Los dedos parece que
son estalactitas de los brazos en medio del infierno helado. El frío cala en
los pies y en los huesos como balas coreanas rebotadas de la pared de una
caverna y la misión se antoja imposible. Cuarenta y ocho hombres deben
permanecer parapetados en un desfiladero para cubrir la retirada estratégica de
quince mil. Y lo peor de todo es que deben intentar que los coreanos se crean
que allí están todos, resistiendo. Labor de titanes en medio de las heladas
colinas de Corea. No se podrá resistir con el engaño mucho tiempo y los mandos
van cayendo como piezas de dominó hasta que un simple cabo debe tomar la
iniciativa. No es fácil coger el mando. Tienes que infundir confianza a los
hombres, que se sientan seguros, convencidos de que, quien da las órdenes, sabe
lo que hace a cada momento. Y la responsabilidad es una de esas cosas que uno
no tiene plena conciencia de tenerla hasta que llega el instante de ejercerla.

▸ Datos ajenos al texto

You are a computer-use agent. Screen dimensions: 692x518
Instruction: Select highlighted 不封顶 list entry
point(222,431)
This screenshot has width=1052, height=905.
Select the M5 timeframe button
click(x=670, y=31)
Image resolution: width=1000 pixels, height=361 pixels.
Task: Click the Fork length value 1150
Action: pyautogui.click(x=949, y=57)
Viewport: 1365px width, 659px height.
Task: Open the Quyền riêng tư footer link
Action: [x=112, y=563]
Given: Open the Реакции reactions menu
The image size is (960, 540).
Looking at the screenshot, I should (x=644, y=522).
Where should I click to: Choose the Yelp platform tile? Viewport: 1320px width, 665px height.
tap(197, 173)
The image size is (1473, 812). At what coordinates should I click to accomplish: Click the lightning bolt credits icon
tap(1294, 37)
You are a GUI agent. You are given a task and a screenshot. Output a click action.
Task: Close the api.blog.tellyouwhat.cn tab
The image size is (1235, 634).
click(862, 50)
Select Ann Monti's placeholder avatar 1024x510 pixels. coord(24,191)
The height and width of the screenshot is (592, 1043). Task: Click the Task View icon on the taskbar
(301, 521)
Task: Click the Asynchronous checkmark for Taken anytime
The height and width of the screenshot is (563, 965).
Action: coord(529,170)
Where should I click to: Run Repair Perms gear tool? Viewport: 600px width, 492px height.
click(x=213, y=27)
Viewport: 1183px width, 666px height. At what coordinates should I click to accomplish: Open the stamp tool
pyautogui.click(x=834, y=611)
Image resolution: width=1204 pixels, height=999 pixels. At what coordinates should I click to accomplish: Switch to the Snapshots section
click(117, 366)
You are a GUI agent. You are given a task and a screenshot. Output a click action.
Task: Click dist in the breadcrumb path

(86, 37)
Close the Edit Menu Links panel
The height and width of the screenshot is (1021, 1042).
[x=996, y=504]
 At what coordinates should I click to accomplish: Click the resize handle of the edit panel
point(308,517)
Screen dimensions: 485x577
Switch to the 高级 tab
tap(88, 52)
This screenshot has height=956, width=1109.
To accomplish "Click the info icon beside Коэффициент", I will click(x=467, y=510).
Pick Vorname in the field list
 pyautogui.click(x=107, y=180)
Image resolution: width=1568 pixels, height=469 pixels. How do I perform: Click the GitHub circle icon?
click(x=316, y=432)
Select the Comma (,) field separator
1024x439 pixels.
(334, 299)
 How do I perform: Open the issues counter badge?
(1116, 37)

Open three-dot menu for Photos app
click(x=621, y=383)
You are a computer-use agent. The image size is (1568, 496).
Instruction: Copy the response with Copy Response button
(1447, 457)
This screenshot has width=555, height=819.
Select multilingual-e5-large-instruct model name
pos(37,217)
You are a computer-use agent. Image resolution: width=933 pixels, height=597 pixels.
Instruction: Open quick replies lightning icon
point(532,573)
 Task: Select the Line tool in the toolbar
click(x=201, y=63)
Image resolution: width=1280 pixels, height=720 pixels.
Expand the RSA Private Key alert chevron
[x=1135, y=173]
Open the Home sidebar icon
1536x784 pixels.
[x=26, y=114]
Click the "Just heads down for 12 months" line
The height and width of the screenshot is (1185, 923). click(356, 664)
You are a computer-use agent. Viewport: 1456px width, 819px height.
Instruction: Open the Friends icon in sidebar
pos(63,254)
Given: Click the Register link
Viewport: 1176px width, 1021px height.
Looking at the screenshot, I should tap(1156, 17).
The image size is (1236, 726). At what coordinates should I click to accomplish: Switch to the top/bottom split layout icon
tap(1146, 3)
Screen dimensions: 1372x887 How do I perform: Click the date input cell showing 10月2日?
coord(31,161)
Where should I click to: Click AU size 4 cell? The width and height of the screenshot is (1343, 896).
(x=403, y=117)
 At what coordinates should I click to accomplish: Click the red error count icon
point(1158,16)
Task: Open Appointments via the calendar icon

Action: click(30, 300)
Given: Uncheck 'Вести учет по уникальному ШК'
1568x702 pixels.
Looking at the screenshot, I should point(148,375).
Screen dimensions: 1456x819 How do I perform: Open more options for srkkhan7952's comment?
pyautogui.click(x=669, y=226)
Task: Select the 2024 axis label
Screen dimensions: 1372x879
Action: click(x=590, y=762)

Por el camino, minas bajo la nieve, bombardeos continuos de mortero,
escaramuzas de avanzadillas temerarias. La guerra hace héroes, pero también
miserables. La respuesta está dentro de una cueva con piscina cubierta
incorporada.
Y no cabe duda de que
el valor no huye con facilidad, como falsamente se cree. Está ahí, esperando
por ese momento de arrojo que, simplemente, se presenta sin avisar, dispuesto a
emerger sobre el hielo como una sorpresa de haber hecho lo debido. Las
bayonetas siguen caladas a la espera de hincarse en el vientre del enemigo, las
órdenes se dan en voz baja para que el contrario no sepa los pocos que quedan.
Se coloca ropa de muertos en lugares estratégicos para que el truco no decaiga
y todo se derrumba al paso de los camiones blindados, signo inequívoco de que
los coreanos se han tragado el anzuelo hasta el esófago. Creen que allí hay
quince mil hombres y no cuarenta y ocho.
Cuando se tiene a tiro
a un ser humano, no es fácil apretar el gatillo y arrebatar una vida. El ojo se
cierra, el ánimo se tensa, el dedo se arquea, pero hay algo en el interior que
grita porque no se haga. Y sin embargo, hay que hacerlo. Tal vez por
convicción, o por obligación, o porque se cree que si no se hace morirán esos
compañeros que sueñan con jugar a los bolos o estar de copas con una chica. Los
mecanismos del combate deben estar bien engrasados porque la única salida es la
muerte. Eso o el camino del desfiladero.
Samuel Fuller dirigió
con su vigor habitual esta historia sobre miedos, frustraciones, heroísmos y
supervivencia con un reparto que incluía a Richard Basehart y Gene Evans y,
sobre todo, la aparición fugaz de James Dean como uno de los soldados de
retaguardia. La nieve esconde muchos secretos, e, incluso, la culpabilidad del
miedo, y solo los mismos soldados que están ahí, pasando un frío del demonio, pueden
cambiar esa sensación. Con la bayoneta bien calada.